When Your Beliefs Are Not Open to Change

George Carlin defines Frisbeetarianism as the belief that, when you die, your soul goes up on the roof and gets stuck there. But there is a version of Frisbeetarianism that affects us while we are still alive. All too many of us treat our values as fixed in place, impervious to all attempts to change them. Are facts contrary to your values? Well, then, adhere to “alternative facts,” or, as I call them, lies.

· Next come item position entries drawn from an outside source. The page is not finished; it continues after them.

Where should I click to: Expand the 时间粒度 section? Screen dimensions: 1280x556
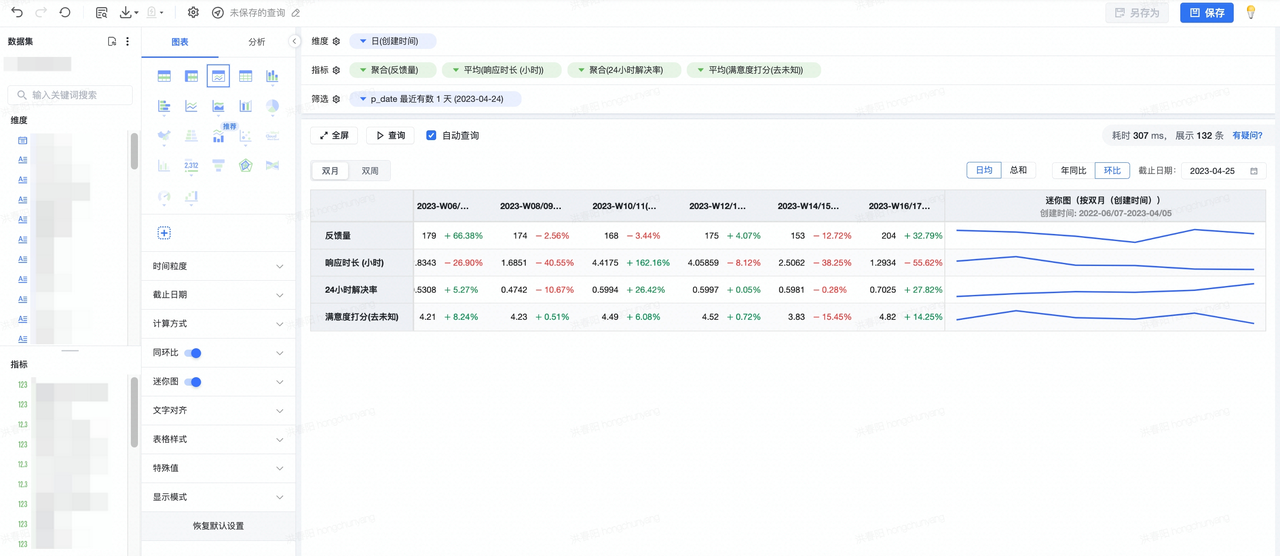pos(218,267)
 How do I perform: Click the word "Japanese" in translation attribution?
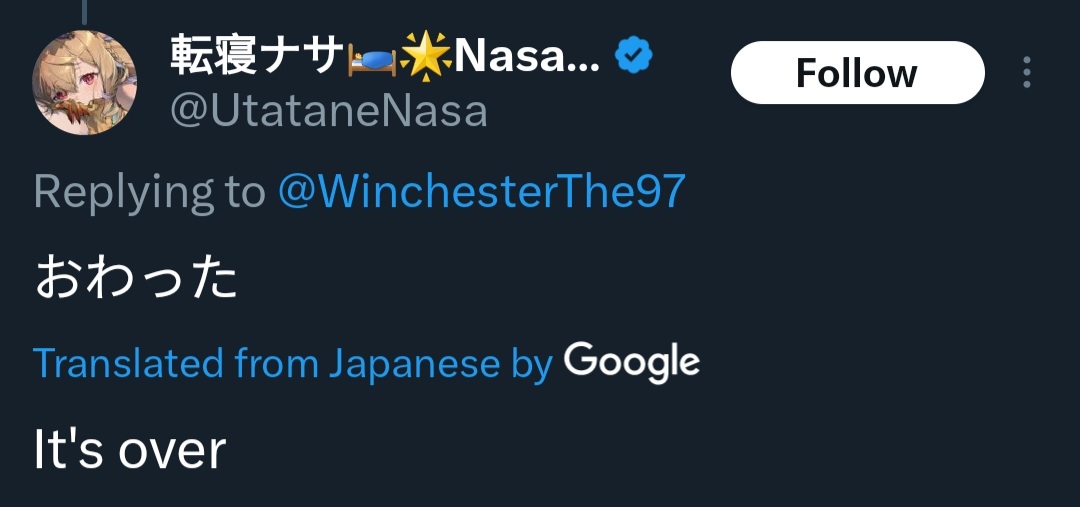pyautogui.click(x=413, y=364)
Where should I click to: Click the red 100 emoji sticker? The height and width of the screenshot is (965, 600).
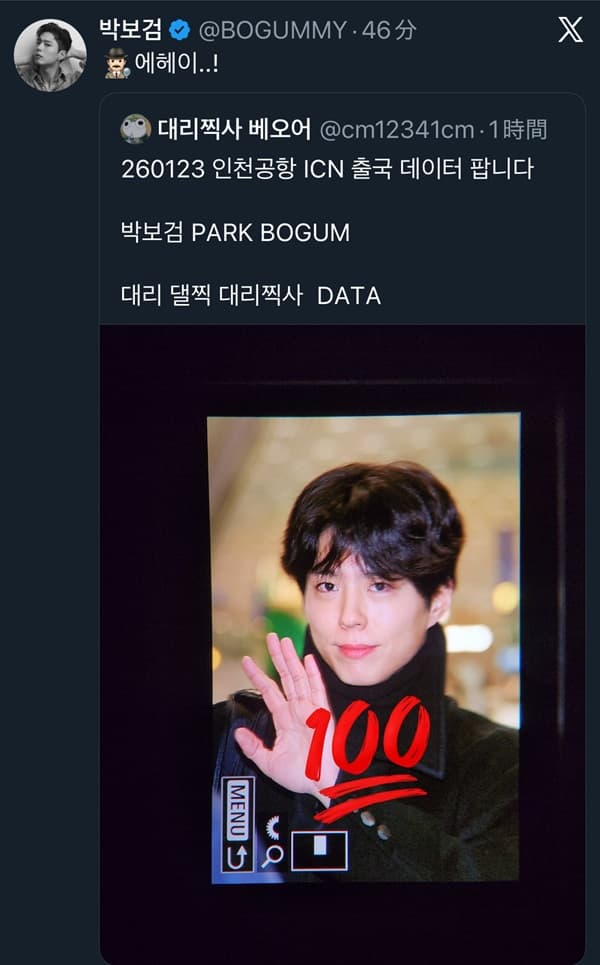click(367, 758)
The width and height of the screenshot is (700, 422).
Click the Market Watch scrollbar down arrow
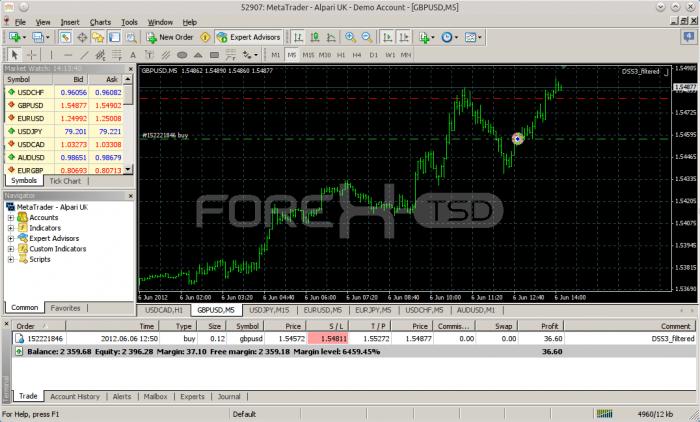128,169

I remember years ago going to a coffee shop in Cambria, California, for lunch. At the next table were a couple of ranchers discussing how Rush Limbaugh was such a God-fearing man. Did these ranchers care to know that their beloved Rushbo goes to the Dominican Republic loaded with Viagra to have his way with loose women? Or that he has had problems of addiction to Oxycontin, the so-called “Hillbilly Heroin” that is an opioid? And that’s only the beginning.

These men would be offended if I brought up any of these points. Why? Because they conflict with their beliefs and values.

We all have beliefs that affect our behavior. That’s why I get my news from CNN and NBC rather than Breitbart. Oh, occasionally I look at Breitbart.Com, though it fails to move me in any positive way. But I have changed my political affiliation lately to Independent, because the last several elections have soured me on the Democrats, thus changing voting behavior that goes back to the election of 1968. I also look warily at Progressives of the “Brie and Chablis” variety that populate West Los Angeles.

The point is that my beliefs are still in flux. What used to be a wide paved road has become for me a pitted dirt path that can lead me into making horrendous and immoral decisions. I consider myself a person who is still evolving.

And by no means do I wish to sail onto the roof and get stuck there.